### [Exercise objective]
Render the records below as a JSON list of strings, one string per line, omitting blank lines.

### [Information given]
- - -

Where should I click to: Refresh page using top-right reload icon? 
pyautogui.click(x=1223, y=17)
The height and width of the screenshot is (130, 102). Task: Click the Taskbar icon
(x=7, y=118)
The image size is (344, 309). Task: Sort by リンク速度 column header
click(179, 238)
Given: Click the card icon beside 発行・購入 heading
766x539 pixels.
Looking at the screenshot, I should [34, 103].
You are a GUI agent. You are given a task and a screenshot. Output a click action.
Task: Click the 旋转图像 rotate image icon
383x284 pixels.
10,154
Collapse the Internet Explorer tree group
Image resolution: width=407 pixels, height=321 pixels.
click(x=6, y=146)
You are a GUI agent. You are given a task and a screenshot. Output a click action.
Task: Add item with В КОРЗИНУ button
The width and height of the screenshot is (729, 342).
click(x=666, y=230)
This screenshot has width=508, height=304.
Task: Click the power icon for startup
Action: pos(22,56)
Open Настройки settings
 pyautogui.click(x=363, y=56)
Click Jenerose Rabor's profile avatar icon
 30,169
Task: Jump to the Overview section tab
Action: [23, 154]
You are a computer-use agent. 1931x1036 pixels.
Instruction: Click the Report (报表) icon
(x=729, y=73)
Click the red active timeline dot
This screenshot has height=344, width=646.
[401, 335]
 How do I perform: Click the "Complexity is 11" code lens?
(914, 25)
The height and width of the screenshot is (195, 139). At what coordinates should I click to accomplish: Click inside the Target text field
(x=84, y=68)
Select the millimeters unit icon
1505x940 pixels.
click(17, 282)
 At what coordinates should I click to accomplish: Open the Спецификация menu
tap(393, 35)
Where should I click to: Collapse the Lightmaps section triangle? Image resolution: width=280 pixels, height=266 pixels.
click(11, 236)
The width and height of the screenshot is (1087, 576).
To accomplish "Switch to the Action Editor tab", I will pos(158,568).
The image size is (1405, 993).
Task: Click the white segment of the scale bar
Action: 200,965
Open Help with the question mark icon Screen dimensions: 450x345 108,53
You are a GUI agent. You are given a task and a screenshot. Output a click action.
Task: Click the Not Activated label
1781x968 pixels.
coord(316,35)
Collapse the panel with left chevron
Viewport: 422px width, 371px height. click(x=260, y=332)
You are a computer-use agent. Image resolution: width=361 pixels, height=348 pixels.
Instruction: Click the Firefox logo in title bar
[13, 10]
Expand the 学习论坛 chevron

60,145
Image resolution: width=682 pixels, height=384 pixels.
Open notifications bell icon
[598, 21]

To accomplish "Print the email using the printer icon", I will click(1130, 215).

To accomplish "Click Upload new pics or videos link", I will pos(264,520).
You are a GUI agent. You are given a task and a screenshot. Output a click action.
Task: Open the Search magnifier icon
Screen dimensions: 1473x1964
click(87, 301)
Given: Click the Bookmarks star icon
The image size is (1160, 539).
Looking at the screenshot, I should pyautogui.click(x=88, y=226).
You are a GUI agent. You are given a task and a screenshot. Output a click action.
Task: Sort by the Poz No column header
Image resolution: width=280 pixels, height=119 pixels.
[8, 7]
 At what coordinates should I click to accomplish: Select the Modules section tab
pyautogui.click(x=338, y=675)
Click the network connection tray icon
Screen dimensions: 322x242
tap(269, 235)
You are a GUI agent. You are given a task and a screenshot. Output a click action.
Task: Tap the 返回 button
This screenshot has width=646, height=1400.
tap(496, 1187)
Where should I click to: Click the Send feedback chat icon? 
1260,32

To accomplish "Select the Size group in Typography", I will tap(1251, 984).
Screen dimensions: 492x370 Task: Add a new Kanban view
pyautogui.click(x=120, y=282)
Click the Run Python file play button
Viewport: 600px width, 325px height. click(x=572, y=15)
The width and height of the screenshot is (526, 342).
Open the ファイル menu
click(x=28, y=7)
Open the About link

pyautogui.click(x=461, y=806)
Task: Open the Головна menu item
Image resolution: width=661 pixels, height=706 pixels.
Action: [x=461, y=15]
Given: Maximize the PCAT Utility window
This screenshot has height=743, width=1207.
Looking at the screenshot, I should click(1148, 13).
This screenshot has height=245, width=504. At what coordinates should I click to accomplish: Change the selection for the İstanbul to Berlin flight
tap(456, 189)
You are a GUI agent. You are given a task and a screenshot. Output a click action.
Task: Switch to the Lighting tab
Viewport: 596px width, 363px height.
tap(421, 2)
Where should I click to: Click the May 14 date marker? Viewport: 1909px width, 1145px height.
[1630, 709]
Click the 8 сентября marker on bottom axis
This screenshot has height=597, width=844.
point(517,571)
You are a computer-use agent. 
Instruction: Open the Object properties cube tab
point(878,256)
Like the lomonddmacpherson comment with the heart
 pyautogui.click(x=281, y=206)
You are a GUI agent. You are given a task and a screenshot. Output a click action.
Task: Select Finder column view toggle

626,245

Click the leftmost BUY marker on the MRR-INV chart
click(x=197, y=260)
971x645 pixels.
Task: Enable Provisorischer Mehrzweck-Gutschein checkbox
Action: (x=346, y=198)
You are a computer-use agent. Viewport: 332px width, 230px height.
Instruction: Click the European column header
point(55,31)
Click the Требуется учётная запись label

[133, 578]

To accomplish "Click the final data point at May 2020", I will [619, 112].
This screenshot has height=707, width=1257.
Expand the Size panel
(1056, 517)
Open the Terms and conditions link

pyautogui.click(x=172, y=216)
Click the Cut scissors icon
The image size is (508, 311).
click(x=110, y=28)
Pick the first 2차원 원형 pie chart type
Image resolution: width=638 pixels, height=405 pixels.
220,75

- - -

### [Response to this exercise]
[
  "Where should I click to: Refresh page using top-right reload icon? ",
  "pyautogui.click(x=1223, y=17)",
  "The height and width of the screenshot is (130, 102). Task: Click the Taskbar icon",
  "(x=7, y=118)",
  "The image size is (344, 309). Task: Sort by リンク速度 column header",
  "click(179, 238)",
  "Given: Click the card icon beside 発行・購入 heading",
  "766x539 pixels.",
  "Looking at the screenshot, I should [34, 103].",
  "You are a GUI agent. You are given a task and a screenshot. Output a click action.",
  "Task: Click the 旋转图像 rotate image icon",
  "383x284 pixels.",
  "10,154",
  "Collapse the Internet Explorer tree group",
  "Image resolution: width=407 pixels, height=321 pixels.",
  "click(x=6, y=146)",
  "You are a GUI agent. You are given a task and a screenshot. Output a click action.",
  "Task: Add item with В КОРЗИНУ button",
  "The width and height of the screenshot is (729, 342).",
  "click(x=666, y=230)",
  "This screenshot has width=508, height=304.",
  "Task: Click the power icon for startup",
  "Action: pos(22,56)",
  "Open Настройки settings",
  " pyautogui.click(x=363, y=56)",
  "Click Jenerose Rabor's profile avatar icon",
  " 30,169",
  "Task: Jump to the Overview section tab",
  "Action: [23, 154]",
  "You are a computer-use agent. 1931x1036 pixels.",
  "Instruction: Click the Report (报表) icon",
  "(x=729, y=73)",
  "Click the red active timeline dot",
  "This screenshot has height=344, width=646.",
  "[401, 335]",
  " How do I perform: Click the \"Complexity is 11\" code lens?",
  "(914, 25)",
  "The height and width of the screenshot is (195, 139). At what coordinates should I click to accomplish: Click inside the Target text field",
  "(x=84, y=68)",
  "Select the millimeters unit icon",
  "1505x940 pixels.",
  "click(17, 282)",
  " At what coordinates should I click to accomplish: Open the Спецификация menu",
  "tap(393, 35)",
  "Where should I click to: Collapse the Lightmaps section triangle? Image resolution: width=280 pixels, height=266 pixels.",
  "click(11, 236)",
  "The width and height of the screenshot is (1087, 576).",
  "To accomplish \"Switch to the Action Editor tab\", I will pos(158,568).",
  "The image size is (1405, 993).",
  "Task: Click the white segment of the scale bar",
  "Action: 200,965",
  "Open Help with the question mark icon Screen dimensions: 450x345 108,53",
  "You are a GUI agent. You are given a task and a screenshot. Output a click action.",
  "Task: Click the Not Activated label",
  "1781x968 pixels.",
  "coord(316,35)",
  "Collapse the panel with left chevron",
  "Viewport: 422px width, 371px height. click(x=260, y=332)",
  "You are a computer-use agent. Image resolution: width=361 pixels, height=348 pixels.",
  "Instruction: Click the Firefox logo in title bar",
  "[13, 10]",
  "Expand the 学习论坛 chevron",
  "60,145",
  "Image resolution: width=682 pixels, height=384 pixels.",
  "Open notifications bell icon",
  "[598, 21]",
  "To accomplish \"Print the email using the printer icon\", I will click(1130, 215).",
  "To accomplish \"Click Upload new pics or videos link\", I will pos(264,520).",
  "You are a GUI agent. You are given a task and a screenshot. Output a click action.",
  "Task: Open the Search magnifier icon",
  "Screen dimensions: 1473x1964",
  "click(87, 301)",
  "Given: Click the Bookmarks star icon",
  "The image size is (1160, 539).",
  "Looking at the screenshot, I should pyautogui.click(x=88, y=226).",
  "You are a GUI agent. You are given a task and a screenshot. Output a click action.",
  "Task: Sort by the Poz No column header",
  "Image resolution: width=280 pixels, height=119 pixels.",
  "[8, 7]",
  " At what coordinates should I click to accomplish: Select the Modules section tab",
  "pyautogui.click(x=338, y=675)",
  "Click the network connection tray icon",
  "Screen dimensions: 322x242",
  "tap(269, 235)",
  "You are a GUI agent. You are given a task and a screenshot. Output a click action.",
  "Task: Tap the 返回 button",
  "This screenshot has width=646, height=1400.",
  "tap(496, 1187)",
  "Where should I click to: Click the Send feedback chat icon? ",
  "1260,32",
  "To accomplish \"Select the Size group in Typography\", I will tap(1251, 984).",
  "Screen dimensions: 492x370 Task: Add a new Kanban view",
  "pyautogui.click(x=120, y=282)",
  "Click the Run Python file play button",
  "Viewport: 600px width, 325px height. click(x=572, y=15)",
  "The width and height of the screenshot is (526, 342).",
  "Open the ファイル menu",
  "click(x=28, y=7)",
  "Open the About link",
  "pyautogui.click(x=461, y=806)",
  "Task: Open the Головна menu item",
  "Image resolution: width=661 pixels, height=706 pixels.",
  "Action: [x=461, y=15]",
  "Given: Maximize the PCAT Utility window",
  "This screenshot has height=743, width=1207.",
  "Looking at the screenshot, I should click(1148, 13).",
  "This screenshot has height=245, width=504. At what coordinates should I click to accomplish: Change the selection for the İstanbul to Berlin flight",
  "tap(456, 189)",
  "You are a GUI agent. You are given a task and a screenshot. Output a click action.",
  "Task: Switch to the Lighting tab",
  "Viewport: 596px width, 363px height.",
  "tap(421, 2)",
  "Where should I click to: Click the May 14 date marker? Viewport: 1909px width, 1145px height.",
  "[1630, 709]",
  "Click the 8 сентября marker on bottom axis",
  "This screenshot has height=597, width=844.",
  "point(517,571)",
  "You are a computer-use agent. ",
  "Instruction: Open the Object properties cube tab",
  "point(878,256)",
  "Like the lomonddmacpherson comment with the heart",
  " pyautogui.click(x=281, y=206)",
  "You are a GUI agent. You are given a task and a screenshot. Output a click action.",
  "Task: Select Finder column view toggle",
  "626,245",
  "Click the leftmost BUY marker on the MRR-INV chart",
  "click(x=197, y=260)",
  "971x645 pixels.",
  "Task: Enable Provisorischer Mehrzweck-Gutschein checkbox",
  "Action: (x=346, y=198)",
  "You are a computer-use agent. Viewport: 332px width, 230px height.",
  "Instruction: Click the European column header",
  "point(55,31)",
  "Click the Требуется учётная запись label",
  "[133, 578]",
  "To accomplish \"Click the final data point at May 2020\", I will [619, 112].",
  "This screenshot has height=707, width=1257.",
  "Expand the Size panel",
  "(1056, 517)",
  "Open the Terms and conditions link",
  "pyautogui.click(x=172, y=216)",
  "Click the Cut scissors icon",
  "The image size is (508, 311).",
  "click(x=110, y=28)",
  "Pick the first 2차원 원형 pie chart type",
  "Image resolution: width=638 pixels, height=405 pixels.",
  "220,75"
]